Nel 1957 avvenne la svolta con il Trattato di Roma che istituiva la CEE (Comunità Economica Europea) che conferì all'Assemblea il compito di elaborare progetti "intesi a permettere l'elezione a suffragio universale diretto". Un passo avanti fu fatto nel 1962 con il cambiamento della denominazione, da "Assemblea comune" in "Parlamento europeo". A causa della riluttanza di alcuni Stati il percorso subì una frenata. Solo nel 1974, al Vertice di Parigi, si stabilì di indire le elezioni a suffragio universale del Parlamento europeo.

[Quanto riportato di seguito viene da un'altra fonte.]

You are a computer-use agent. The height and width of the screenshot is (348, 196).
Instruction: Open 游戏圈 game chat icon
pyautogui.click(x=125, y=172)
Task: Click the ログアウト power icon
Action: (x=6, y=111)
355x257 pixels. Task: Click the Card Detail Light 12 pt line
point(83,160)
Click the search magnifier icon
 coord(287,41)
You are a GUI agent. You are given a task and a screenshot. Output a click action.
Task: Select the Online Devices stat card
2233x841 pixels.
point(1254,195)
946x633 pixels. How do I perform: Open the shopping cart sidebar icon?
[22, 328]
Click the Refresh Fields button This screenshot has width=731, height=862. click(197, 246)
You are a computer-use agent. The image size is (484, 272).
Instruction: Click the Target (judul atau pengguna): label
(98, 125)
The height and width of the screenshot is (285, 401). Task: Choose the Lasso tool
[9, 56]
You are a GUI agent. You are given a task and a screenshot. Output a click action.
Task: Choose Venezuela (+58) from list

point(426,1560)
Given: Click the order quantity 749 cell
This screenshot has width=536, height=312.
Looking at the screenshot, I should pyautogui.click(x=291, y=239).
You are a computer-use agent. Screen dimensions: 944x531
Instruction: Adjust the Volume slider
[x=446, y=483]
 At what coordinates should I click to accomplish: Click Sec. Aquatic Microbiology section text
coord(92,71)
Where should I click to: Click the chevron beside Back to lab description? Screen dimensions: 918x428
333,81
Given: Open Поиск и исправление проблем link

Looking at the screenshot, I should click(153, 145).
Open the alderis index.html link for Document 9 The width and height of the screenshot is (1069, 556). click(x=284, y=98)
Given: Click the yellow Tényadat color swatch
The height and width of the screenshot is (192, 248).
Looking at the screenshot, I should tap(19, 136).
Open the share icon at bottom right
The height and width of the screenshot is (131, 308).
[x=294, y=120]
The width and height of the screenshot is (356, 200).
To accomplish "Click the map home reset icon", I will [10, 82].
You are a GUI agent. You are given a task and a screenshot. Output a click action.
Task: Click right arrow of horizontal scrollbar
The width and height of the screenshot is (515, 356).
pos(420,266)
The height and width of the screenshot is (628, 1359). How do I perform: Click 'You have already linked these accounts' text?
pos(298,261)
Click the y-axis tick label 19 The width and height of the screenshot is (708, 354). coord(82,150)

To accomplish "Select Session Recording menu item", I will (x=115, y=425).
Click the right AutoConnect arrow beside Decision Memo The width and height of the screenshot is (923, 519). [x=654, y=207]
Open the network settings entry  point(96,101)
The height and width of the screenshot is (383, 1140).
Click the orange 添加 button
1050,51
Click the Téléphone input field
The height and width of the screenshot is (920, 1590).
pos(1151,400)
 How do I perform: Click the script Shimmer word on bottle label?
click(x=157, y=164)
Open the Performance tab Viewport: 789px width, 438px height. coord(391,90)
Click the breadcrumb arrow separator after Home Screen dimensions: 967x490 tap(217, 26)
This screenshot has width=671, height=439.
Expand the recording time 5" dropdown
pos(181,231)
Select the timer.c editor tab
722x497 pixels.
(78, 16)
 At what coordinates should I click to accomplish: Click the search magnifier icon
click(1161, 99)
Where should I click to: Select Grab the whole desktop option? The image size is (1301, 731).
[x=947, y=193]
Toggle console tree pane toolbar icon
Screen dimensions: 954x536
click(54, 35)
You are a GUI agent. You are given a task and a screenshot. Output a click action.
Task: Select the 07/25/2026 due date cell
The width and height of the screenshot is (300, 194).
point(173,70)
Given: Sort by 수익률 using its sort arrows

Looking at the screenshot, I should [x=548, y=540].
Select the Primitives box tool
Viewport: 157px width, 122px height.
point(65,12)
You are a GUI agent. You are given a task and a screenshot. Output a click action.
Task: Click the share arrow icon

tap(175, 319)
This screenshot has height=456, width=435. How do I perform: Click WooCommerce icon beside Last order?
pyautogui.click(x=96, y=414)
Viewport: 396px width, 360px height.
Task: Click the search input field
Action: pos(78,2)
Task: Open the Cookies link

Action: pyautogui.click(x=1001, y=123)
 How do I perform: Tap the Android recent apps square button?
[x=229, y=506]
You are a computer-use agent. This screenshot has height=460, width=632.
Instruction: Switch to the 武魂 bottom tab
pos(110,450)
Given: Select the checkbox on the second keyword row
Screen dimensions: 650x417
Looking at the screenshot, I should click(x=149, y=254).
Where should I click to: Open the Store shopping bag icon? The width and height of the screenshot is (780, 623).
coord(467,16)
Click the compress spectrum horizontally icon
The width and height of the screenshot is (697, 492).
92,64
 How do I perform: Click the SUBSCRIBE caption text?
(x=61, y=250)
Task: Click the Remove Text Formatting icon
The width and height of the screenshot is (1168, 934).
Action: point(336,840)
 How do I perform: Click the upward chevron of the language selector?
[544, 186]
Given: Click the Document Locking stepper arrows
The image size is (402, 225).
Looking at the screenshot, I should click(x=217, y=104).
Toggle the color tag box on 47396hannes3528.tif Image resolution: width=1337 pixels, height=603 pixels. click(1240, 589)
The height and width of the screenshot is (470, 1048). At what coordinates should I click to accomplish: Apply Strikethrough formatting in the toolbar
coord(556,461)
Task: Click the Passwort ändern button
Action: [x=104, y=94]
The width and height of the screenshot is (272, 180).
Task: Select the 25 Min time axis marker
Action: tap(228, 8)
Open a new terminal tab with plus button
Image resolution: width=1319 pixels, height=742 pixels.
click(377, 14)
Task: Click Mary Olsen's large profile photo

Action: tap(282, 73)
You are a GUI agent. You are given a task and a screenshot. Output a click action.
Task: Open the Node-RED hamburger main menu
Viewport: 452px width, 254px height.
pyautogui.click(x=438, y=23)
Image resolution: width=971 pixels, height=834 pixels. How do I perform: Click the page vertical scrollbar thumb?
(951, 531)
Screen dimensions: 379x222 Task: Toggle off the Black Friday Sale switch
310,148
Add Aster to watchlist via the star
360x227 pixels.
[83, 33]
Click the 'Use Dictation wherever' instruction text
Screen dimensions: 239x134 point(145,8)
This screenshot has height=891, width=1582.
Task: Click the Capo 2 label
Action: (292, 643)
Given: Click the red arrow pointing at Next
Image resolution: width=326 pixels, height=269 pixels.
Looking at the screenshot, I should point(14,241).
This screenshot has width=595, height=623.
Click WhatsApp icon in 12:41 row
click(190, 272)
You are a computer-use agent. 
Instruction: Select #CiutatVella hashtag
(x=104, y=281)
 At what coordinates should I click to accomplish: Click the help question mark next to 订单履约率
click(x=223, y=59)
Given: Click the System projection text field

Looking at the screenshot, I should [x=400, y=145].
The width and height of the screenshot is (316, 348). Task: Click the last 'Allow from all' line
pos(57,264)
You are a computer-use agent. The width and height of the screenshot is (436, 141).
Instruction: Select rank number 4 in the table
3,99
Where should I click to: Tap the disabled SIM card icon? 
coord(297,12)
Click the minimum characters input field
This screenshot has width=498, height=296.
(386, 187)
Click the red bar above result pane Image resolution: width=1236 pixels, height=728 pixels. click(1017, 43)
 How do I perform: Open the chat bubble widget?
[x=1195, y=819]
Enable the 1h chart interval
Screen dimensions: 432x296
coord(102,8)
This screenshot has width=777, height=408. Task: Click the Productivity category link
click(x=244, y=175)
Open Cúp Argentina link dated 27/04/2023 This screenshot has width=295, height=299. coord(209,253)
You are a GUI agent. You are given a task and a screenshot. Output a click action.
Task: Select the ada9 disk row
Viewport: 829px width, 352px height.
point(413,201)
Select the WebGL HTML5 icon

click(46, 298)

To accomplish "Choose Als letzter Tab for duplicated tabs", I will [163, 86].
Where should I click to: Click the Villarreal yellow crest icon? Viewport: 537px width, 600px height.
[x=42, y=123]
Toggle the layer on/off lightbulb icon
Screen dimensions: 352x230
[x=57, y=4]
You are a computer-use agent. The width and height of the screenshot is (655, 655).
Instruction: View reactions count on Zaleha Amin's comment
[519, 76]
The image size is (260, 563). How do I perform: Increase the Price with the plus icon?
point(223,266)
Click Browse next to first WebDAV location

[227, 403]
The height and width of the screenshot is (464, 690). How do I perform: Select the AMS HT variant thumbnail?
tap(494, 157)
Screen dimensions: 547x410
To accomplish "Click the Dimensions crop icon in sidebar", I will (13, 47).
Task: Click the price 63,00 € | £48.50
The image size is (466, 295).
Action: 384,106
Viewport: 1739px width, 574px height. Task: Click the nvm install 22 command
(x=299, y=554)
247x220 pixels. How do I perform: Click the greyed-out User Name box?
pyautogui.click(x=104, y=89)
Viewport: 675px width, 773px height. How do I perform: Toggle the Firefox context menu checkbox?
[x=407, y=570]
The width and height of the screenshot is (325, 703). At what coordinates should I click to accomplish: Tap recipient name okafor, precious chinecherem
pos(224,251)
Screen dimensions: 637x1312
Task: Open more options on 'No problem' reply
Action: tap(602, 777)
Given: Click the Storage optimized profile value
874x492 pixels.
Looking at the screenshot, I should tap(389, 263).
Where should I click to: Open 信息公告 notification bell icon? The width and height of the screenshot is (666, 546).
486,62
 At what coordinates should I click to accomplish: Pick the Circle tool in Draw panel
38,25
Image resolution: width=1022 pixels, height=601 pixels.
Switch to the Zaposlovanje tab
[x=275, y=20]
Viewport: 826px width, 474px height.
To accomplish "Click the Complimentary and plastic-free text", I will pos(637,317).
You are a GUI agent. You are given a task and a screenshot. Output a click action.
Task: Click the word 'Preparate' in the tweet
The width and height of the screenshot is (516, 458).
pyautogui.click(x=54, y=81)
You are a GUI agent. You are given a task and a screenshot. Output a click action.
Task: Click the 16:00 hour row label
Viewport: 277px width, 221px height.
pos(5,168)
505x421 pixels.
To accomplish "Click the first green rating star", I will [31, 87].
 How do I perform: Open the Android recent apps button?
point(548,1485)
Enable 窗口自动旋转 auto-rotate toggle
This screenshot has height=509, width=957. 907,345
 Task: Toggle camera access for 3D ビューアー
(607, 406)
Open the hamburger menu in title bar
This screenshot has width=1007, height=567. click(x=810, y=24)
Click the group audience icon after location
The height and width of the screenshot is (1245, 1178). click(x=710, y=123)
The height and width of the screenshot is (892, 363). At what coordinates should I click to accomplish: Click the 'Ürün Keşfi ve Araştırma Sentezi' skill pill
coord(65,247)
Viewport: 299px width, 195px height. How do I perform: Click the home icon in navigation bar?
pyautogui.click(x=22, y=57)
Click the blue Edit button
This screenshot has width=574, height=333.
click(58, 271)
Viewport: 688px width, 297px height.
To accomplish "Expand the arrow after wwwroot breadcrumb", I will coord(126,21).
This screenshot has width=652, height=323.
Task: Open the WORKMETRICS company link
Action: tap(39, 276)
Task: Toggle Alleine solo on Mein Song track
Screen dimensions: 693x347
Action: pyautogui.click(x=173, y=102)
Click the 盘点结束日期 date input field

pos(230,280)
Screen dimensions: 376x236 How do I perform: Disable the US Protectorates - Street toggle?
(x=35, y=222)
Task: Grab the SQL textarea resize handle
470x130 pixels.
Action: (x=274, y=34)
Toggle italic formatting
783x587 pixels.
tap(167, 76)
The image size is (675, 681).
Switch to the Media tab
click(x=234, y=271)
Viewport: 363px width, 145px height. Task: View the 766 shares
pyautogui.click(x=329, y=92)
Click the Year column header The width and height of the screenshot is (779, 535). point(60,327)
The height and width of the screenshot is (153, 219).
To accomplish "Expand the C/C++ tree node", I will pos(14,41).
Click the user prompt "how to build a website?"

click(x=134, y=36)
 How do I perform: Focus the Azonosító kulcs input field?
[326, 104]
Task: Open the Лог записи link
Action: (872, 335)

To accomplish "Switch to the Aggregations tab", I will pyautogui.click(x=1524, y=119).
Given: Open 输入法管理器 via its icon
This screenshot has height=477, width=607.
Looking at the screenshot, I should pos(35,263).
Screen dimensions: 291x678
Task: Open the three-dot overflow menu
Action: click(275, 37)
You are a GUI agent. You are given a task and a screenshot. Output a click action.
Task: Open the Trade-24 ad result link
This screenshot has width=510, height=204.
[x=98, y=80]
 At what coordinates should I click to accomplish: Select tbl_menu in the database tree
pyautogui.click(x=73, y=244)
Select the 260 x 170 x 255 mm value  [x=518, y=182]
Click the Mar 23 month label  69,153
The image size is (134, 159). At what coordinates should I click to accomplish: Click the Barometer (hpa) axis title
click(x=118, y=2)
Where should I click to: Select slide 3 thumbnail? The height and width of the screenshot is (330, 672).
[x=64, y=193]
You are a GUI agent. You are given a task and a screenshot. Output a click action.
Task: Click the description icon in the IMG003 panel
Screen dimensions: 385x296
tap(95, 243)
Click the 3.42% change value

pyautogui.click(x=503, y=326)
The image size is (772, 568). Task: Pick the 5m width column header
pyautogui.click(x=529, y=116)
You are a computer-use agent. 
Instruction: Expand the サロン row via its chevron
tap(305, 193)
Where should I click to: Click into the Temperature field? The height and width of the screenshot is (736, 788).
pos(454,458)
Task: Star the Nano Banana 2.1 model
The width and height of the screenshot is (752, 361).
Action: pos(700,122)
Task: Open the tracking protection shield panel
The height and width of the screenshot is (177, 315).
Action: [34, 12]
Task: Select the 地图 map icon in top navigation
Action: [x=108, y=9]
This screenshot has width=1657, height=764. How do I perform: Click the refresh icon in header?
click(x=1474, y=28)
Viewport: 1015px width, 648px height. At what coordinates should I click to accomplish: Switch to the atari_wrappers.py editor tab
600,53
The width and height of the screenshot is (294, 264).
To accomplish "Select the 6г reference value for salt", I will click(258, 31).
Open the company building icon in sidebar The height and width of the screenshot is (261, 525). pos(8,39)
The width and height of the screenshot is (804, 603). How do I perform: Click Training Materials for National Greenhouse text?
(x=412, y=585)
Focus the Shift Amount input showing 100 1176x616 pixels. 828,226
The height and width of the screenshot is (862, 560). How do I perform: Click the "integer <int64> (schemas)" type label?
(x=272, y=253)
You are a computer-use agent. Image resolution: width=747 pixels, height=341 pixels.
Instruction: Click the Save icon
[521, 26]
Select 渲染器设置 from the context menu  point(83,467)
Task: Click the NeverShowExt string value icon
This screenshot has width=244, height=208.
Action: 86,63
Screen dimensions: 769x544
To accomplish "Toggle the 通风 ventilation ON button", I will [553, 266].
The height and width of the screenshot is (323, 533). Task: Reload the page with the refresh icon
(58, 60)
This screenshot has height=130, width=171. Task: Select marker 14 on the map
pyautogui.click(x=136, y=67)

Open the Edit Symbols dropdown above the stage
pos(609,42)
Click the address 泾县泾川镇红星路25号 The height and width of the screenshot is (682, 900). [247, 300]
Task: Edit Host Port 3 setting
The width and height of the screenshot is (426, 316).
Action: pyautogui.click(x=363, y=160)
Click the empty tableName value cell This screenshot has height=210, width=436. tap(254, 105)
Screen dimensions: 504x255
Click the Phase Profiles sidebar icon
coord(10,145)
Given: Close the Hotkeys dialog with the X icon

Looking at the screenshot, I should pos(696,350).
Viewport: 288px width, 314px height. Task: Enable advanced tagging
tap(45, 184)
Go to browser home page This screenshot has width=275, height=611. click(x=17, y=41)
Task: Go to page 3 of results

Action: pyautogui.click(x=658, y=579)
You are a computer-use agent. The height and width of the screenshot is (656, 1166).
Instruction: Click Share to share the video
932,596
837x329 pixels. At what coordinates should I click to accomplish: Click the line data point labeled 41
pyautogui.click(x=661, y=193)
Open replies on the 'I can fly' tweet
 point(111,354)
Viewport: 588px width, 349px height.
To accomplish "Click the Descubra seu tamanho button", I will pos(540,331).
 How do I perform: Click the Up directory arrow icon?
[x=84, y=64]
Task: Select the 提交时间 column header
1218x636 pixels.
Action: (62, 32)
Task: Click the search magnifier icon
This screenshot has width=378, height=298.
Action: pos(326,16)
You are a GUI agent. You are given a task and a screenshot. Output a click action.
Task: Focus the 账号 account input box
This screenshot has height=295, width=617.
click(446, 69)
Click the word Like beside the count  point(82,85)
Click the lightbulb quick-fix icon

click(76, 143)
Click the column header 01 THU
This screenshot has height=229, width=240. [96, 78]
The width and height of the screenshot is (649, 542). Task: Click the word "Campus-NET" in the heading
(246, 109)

Dopo il ventennale cammino per l'approvazione del suffragio universale, le prime elezioni europee vennero fissate per il giugno del 1979. L'Italia scelse di votare il 10 giugno, una settimana dopo le elezioni politiche. Gli italiani accorsero in massa a votare. Il risultato elettorale alle europee non si discostò molto da quello delle politiche. Guadagnò qualcosa il PSI che si era orientato su posizioni molto europeiste. Tutti i partiti italiani misero in campo i loro "pezzi da novanta" e fa un certo effetto leggere i nomi di alcuni dei politici eletti.
La DC elesse, per citarne alcuni, Emilio Colombo, Luigi Macario, Flaminio Piccoli, Mariano Rumor, Benigno Zaccagnini. I comunisti, tra gli altri, Giorgio Amendola, Enrico Berlinguer, Nilde Iotti, Giancarlo Pajetta, Altiero Spinelli (come indipendente di sinistra).
I socialisti portarono in Europa Gaetano Arfé, Bettino Craxi, Giorgio Strehler, Mario Didò, Mauro Ferri, Carlo Ripa di Meana, Giorgio Ruffolo, Mario Zagari, e il leader della "Primavera di Praga" Jiri Pelikan. Furono eletti i liberali Susanna Agnelli e Sergio Pininfarina, i radicali Emma Bonino, Marco Pannella e Leonardo Sciascia. Riuscirono ad essere eletti anche Mario Capanna (Democrazia Proletaria) e Luciana Castellina, del Partito di Unità Proletaria per il Comunismo.